Ama Ermeniler, sayemizde zenginleşerek hayatları boyunca bolluk içinde yaşamaya alışmış olduklarından, kendilerine tanınmış bu uzun sure içinde bile sıcak bölgelerde ev tutmamışlar, müşkülpesentlik göstermişlerdir. Oysa bu bölgelerdeki emlâkçıların kayıtları incelense, gerçekte Ermenilerin şımarıklığı, ev beğenmezliği açığa çıkar. Maalesef bu konuda da yeterince inceleme yok. Diğer yandan, bir kısım Ermeniler (komitacı olanlar) özellikle ev tutmaktan kaçınarak, sokakta kalmayı adeta kendi elleri ile hazırlamışlardır. Bu arada bazı iyiniyetli Ermenilerin de sadece dil sorunu yüzünden emlâkçılarla anlaşamamaları sonucunda yersiz ve yurtsuz kalmalarını bugün bile üzülerek hatırlıyoruz.

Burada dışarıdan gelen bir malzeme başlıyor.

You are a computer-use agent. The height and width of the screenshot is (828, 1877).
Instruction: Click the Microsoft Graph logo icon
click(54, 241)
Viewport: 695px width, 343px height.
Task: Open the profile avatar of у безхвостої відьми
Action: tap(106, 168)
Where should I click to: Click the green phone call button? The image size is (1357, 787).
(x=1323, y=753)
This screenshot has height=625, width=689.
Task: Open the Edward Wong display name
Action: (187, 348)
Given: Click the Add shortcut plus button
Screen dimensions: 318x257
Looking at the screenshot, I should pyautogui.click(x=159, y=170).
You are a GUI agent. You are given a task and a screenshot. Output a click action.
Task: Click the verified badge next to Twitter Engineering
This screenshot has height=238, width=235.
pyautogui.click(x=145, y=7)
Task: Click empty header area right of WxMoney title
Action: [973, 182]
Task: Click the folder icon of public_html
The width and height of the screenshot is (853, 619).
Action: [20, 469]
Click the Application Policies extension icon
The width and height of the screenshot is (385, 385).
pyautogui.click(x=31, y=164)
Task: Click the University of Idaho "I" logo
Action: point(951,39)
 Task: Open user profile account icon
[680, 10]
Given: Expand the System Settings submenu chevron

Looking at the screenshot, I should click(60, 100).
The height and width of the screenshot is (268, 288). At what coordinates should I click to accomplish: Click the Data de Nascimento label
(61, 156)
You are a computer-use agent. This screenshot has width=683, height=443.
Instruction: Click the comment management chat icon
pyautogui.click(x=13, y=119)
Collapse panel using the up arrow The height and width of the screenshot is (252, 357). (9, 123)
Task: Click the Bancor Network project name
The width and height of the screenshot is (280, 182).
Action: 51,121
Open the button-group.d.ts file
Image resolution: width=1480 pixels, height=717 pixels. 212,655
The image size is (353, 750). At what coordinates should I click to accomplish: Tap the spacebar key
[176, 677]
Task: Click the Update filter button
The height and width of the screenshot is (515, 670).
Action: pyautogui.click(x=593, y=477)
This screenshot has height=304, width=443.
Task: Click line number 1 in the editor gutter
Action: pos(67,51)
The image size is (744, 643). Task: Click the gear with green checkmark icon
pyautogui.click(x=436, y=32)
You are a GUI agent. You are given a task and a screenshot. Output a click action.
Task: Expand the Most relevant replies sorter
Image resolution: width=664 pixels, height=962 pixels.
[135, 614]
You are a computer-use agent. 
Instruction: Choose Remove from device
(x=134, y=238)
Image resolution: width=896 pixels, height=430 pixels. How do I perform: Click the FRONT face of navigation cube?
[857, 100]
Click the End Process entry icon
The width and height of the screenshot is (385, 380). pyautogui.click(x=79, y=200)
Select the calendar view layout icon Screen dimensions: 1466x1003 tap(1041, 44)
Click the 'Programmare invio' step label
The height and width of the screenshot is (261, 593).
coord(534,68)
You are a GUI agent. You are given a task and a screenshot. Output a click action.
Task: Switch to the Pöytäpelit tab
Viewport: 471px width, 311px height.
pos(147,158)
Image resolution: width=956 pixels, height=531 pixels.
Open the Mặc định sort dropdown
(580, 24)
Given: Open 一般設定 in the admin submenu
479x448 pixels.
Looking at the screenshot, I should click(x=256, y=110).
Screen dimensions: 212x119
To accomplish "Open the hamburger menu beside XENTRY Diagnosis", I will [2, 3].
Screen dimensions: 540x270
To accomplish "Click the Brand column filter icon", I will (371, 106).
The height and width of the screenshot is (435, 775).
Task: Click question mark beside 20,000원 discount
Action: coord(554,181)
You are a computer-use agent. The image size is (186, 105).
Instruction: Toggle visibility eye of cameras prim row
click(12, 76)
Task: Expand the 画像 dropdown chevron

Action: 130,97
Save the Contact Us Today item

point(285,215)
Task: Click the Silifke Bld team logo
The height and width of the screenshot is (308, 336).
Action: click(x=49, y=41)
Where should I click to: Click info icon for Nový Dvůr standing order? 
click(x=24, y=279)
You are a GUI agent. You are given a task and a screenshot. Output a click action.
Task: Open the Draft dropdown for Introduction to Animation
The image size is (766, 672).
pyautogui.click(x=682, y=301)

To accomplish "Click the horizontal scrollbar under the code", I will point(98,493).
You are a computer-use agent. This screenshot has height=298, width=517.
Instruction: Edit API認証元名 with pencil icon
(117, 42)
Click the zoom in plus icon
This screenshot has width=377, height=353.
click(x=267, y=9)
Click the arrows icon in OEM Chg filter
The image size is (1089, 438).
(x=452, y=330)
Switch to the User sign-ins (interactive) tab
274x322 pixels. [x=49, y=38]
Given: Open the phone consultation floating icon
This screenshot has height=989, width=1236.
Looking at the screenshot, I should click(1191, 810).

Mikroplar Osmanlı’yı asla yenemeyecektir
Millî tezimizi kuvvetle ortaya koyan kitaplarda bu dönemde bir takım hastalıklardan söz ediliyor. Elbette Osmanlı devletimizde de münferit hastalık vakaları olmuştur. Bunu inkâr etmiyoruz. Fakat sistematik bir hastalık durumu hiç olmamıştır. Bu türden iyiniyetli ve gerçeği yansıtan anlatımlar dahi yanlış izlenimlere sebebiyet verebilmektedir. Şöyle ki, sanki tarihi boyunca her türlü güçlüğün üstesinden gelmeyi başarmış olan Osmanlı devletimiz, bazı muzır mikropların üstesinden gelmeyi başaramamış gibi görünmektedir ki, tabiî çok yanlış.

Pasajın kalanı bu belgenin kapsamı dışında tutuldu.